*My daughter and I went on a 12 week-journey last year to explore Fractions. We are doing it again this Fall/Winter. I am updating the posts, in case you want to join us this year*. *Click here if you want to know more about the journey and the previous problems*.

Here is the problem for the week.

**Time 4 Fractions – Problem #10 – Sharing apples**

*Level Yellow* – 2 people want to share 3 apples so that each of them gets the same amount. How many apples would each get?

*Level Orange* – 4 people want to share 9 apples so that each of them gets the same amount. How many apples would each get?

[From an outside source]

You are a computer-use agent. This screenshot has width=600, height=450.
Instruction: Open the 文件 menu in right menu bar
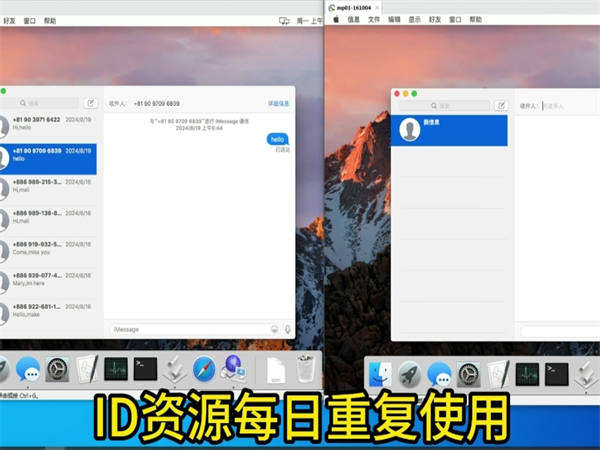pyautogui.click(x=374, y=19)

*Level Red* – 6 people want to share 4 apples so that each of them gets the same amount. How many apples would each get?

As always, invite your child to either model the problem (with paper and scissors for instance) and/or represent the problem with a picture. If your child has learned about fractions at school, invite him/her to connect symbols to the model or picture. And as always, invite your child to share his/her reasoning with you !

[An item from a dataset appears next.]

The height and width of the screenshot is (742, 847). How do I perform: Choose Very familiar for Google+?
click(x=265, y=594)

Level Yellow leads to 1 apple and a half, Level Orange leads to 2 apples and a 1/4 of an apple, and Level Red leads to 4/6 of an apple, or its equivalent 2/3, depending on the strategy the child may use.

**Sharing my experience (Fall 2015)**

My child went with Level Yellow and Level Orange. I was surprised to see her writing a fraction symbol (1/4). She apparently learned the symbol on her own while playing an education game on the tablet, through a short video, showing a pizza, cut into halves, fourths, and eights. Pretty neat, but at one point, the video talks about 3 fourths of a pizza (3/4) left to eat showing … 6 eights of a pizza (6/8). The 2 fractions are equivalents, but how puzzling to *hear* 3/4 and *see* 6/8 of a pizza ?

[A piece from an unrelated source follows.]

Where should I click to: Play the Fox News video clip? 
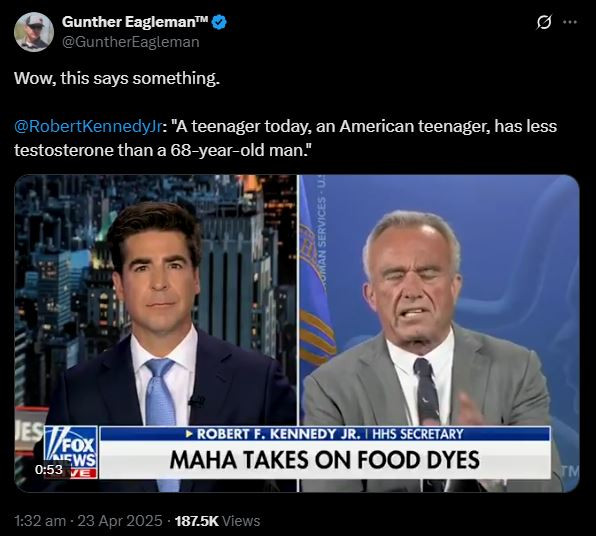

**Sharing my experience (Winter 2017)**

There is a significant gap between Level Orange and Level Red, so of course, it is perfectly fine if a child decides to explore only Level Yellow and/or Orange. My child tried Level Red by sharing the apples in halves, providing half of an apple to each child but having some left over. We will be back next week to explore further !

Enjoy !

Reference

Empson, S. E., and Levi, L. (2011). Extending Children’s Mathematics: Fractions and Decimals. Portsmouth, NH : Heinemann. ISBN-13: 978-0325030531.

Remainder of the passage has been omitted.